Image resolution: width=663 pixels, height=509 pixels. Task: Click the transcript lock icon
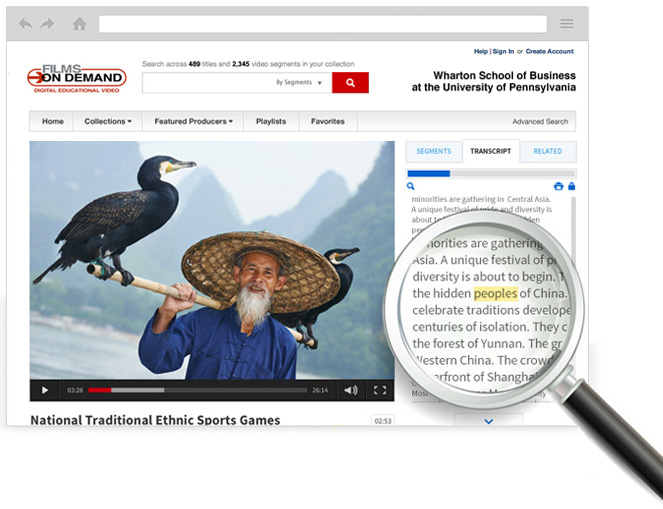click(571, 186)
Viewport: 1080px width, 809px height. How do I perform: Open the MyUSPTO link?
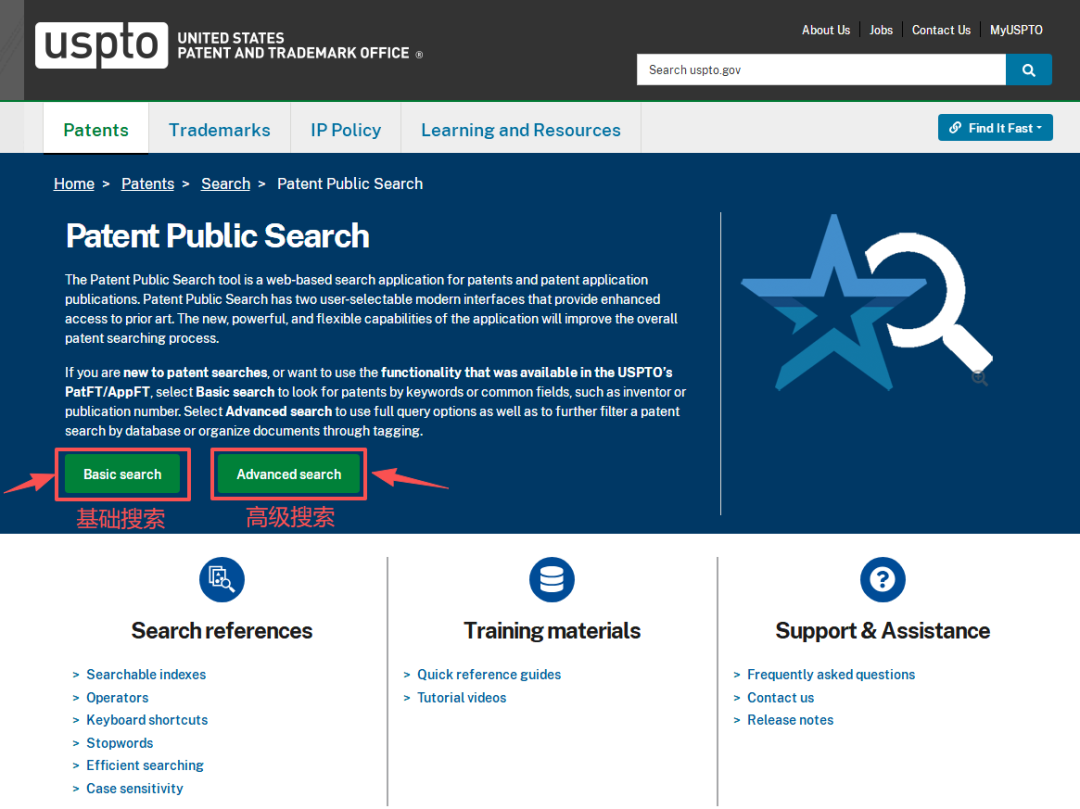pos(1016,30)
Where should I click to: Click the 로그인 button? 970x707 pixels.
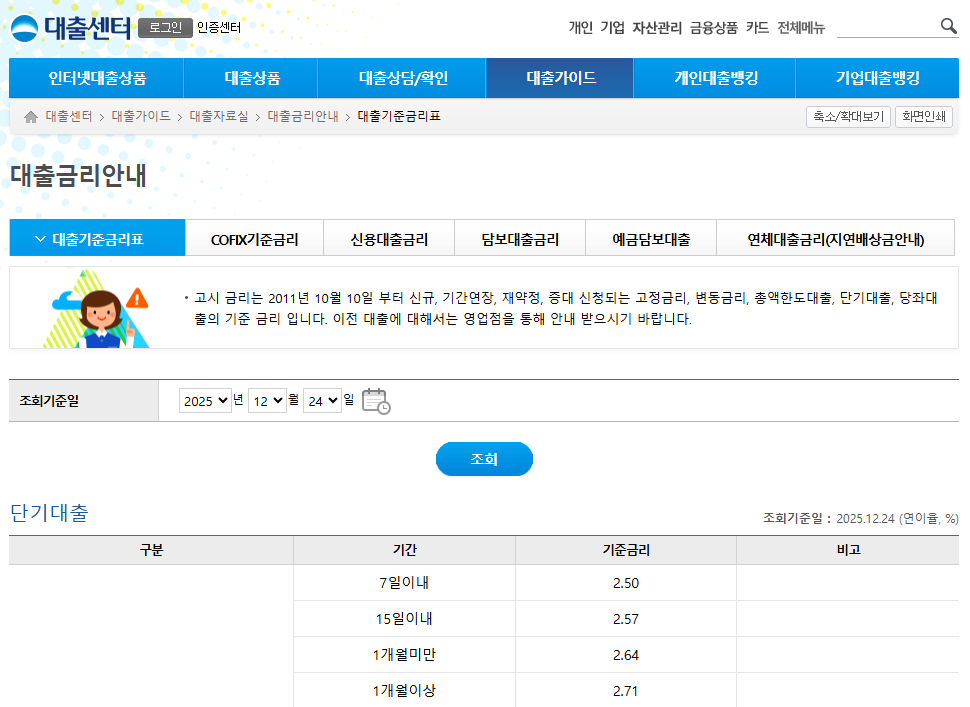[x=165, y=28]

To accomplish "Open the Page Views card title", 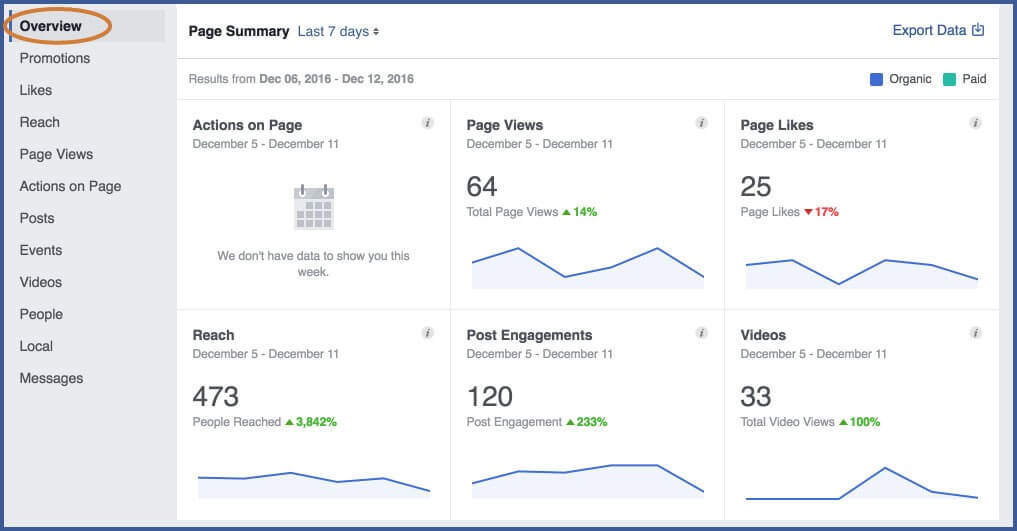I will [x=505, y=125].
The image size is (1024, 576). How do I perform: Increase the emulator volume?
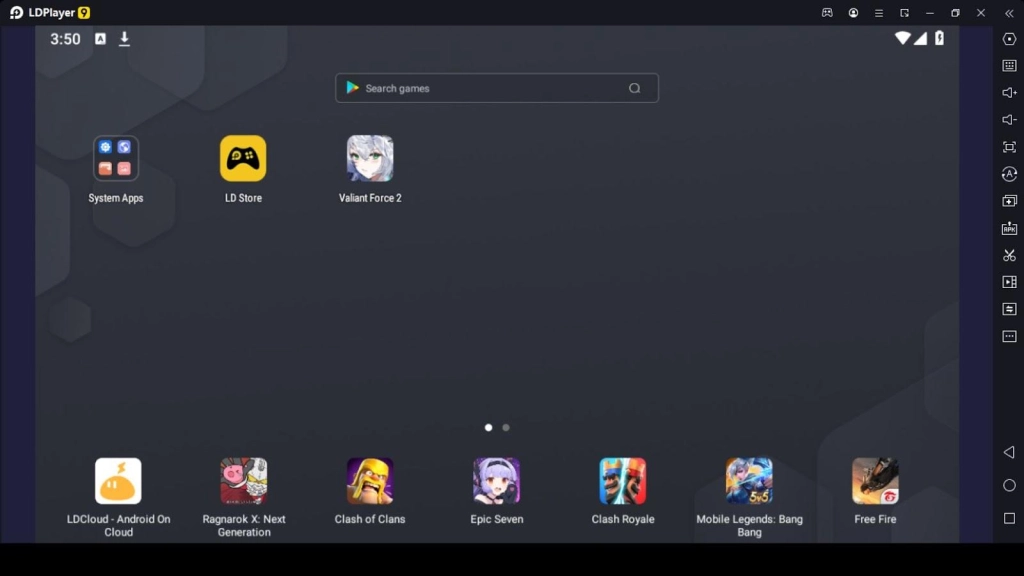[1009, 94]
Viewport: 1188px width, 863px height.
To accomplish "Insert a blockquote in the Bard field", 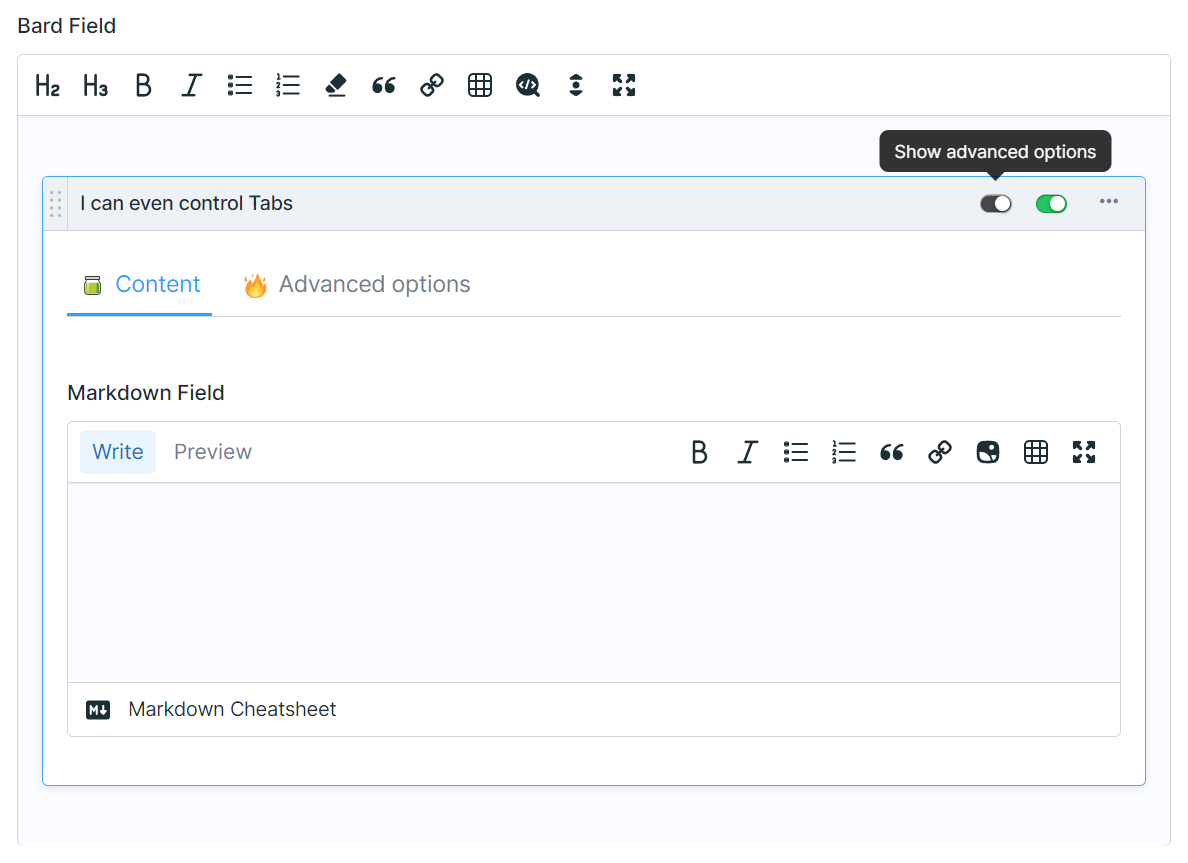I will point(383,85).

(EXERCISE DESCRIPTION):
Count the lines in the records above that contain the word "perform". Reply with only the number.

(ANSWER TO THE PROBLEM):
2